There is a Storm

There is a storm. It started a few days ago. It had been hazy and sticking to the skyscrapers. The fog rolled over the windows of our car. We had been enjoying the sun and a feeling of clear skies. The storm came in from under us. I haven't been sleeping well and the lightning and thunder that shook our building jolted me from sleep on Wednesday. I screamed. Perhaps it's a shift. In what? A friendship? Perhaps. Our politics? Yes. Is it just happenstance that Obama became the democratic nominee the night before? And the very next day we experience high wind, dry heat, and a storm that shakes us to the core? Last night I had trouble sleeping again. An idiot kept texting me drunk messages. I sat up. The wind blew through the window. I breathed in and considered it all. My mom, my friend, our nation. I know storms have something to do with hot air meeting cold air. Am I hot? Or am I cold? Or did I just get stuck in between, like the center of the tornado-I just have to wait it out until everything around me finds it's place again.

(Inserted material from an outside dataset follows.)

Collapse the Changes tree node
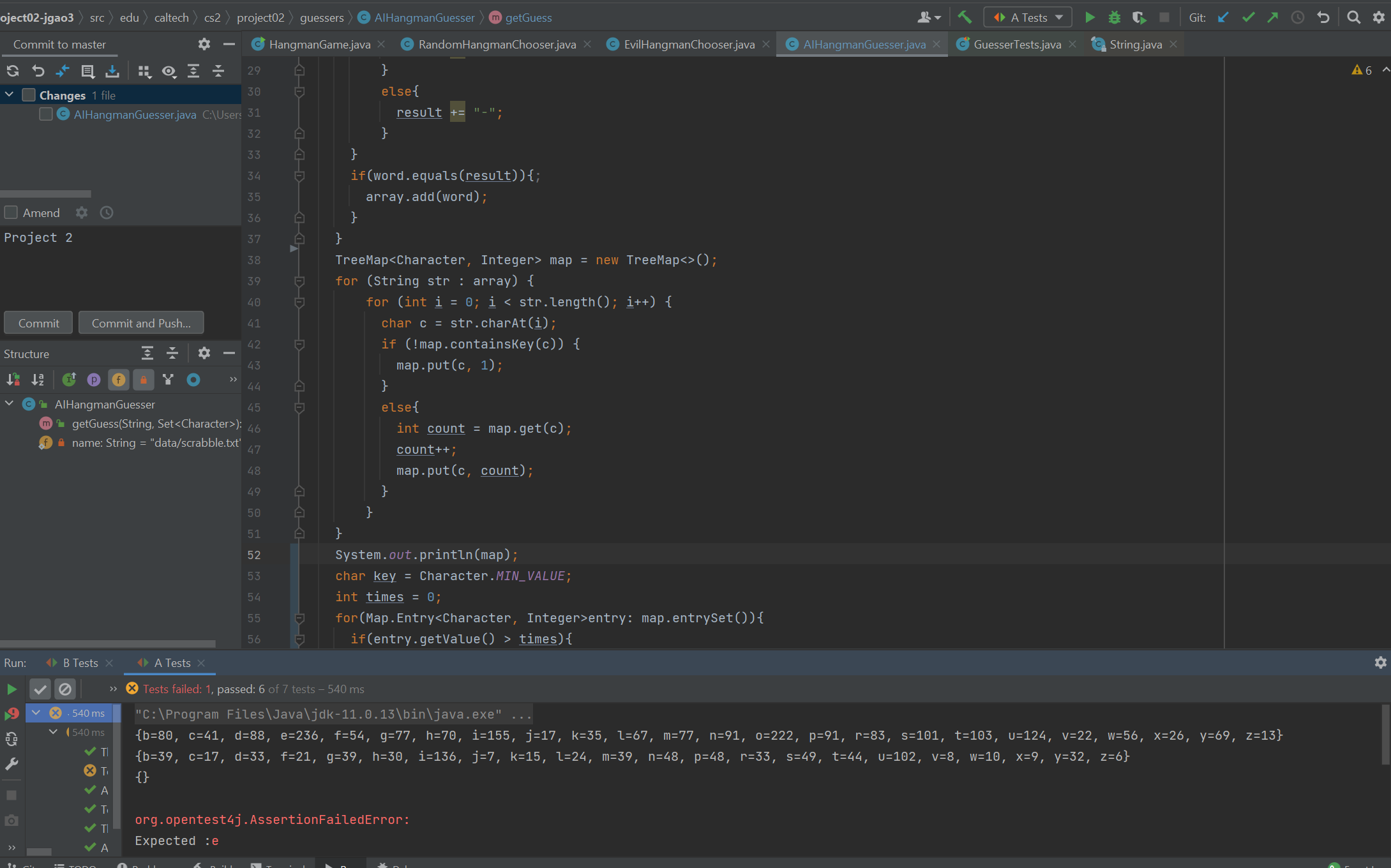1391x868 pixels. (x=10, y=95)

This morning I went to the gym and CNN was running some headline about Hillary: 'Will she be the next VP? And if not, we'll miss her.' But disturbingly they showed images that gave a regressive message. In one image they showed a company who had made a Hillary nutcracker-you crack the nut between her legs. The other image was a Hillary jack in the box. They stuffed a figurine of Hillary inside as an exit to the story. The female reporter looked unsure of why the hell she was standing there reporting. I was thinking the same thing. Is this the way it all has to go down? One step forward and two steps back? I didn't vote for her, but I didn't vote against her either. I don't get it. It's so damn hot out.

Today the weather channel has issued severe violent storm warnings for our area. I'm holding my breath so as to not let all the air out yet.